「状況」に惑わされず、崩れないメンタル

121球2失点完投の糸川 亮太(川之江)

「これまではしょうもないミスがなかったが、今日それがあったことはむしろよかった。このミスを練習で自覚しながら秋に臨みたい」

 勝った川之江・友近 拓也監督がこのように試合回顧したように、小松「2」・川之江「3」が記された失策以上に次の塁や得点を簡単に相手に与えてしまうような判断・プレーミスが双方に見られたこの一戦。

 試合は1対2で迎えた6回裏一死一・二塁から5番・江口 敏生(2年・三塁手・168センチ62キロ・右投右打・伊予三島リトルシニア出身)の中越二塁打、さらに四球を挟み8番・伊勢 泰人(2年・捕手・172センチ63キロ・右投右打・生駒リトルシニア<奈良>出身)の右前打で2点ずつを加えた川之江に凱歌が上がったが、小松・宇佐美 秀文監督いわく「四国地区でなく他地区のレベルが上がっている」評価をいい意味で覆すことは両チーム共にできなかった。

 その中でも1人「成長」を感じた選手がいる。121球8安打2失点・自責点0で完投勝利を収めた川之江・糸川 亮太(2年・169センチ63キロ・右投右打・川之江ボーイズ出身)だ。この夏まではスピードに頼りすぎ制球を乱す場面が多かった糸川だが、この試合ではスピードより制球を重視し、フォーク・スライダー・カーブといった縦方向への変化球を多用。三者凡退は最終回のみながら、与えた四死球1で失点を最小限に食い止めた。

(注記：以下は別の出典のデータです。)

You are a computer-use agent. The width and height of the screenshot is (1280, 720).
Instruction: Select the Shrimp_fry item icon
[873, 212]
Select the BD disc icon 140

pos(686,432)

「カッカしてはいけないことがようやく解り始めた段階ですね。まだまだこれからです」

 高校時代は花咲徳栄(埼玉)のエース。そこから社会人野球・ローソン(現在は廃部)に進み、2002年・阪神タイガースドラフト9巡目指名・3年間日本野球の最高峰を経験した左腕投手。昨年4月から川之江の外部コーチに就任した新井 智コーチの評価はまだ辛口だが、この「状況」に惑わされず崩れないメンタルが、甲子園へのベースになることは言うまでもないこと。そして甲子園を見れば、それが勝利への近道になることも明らかだ。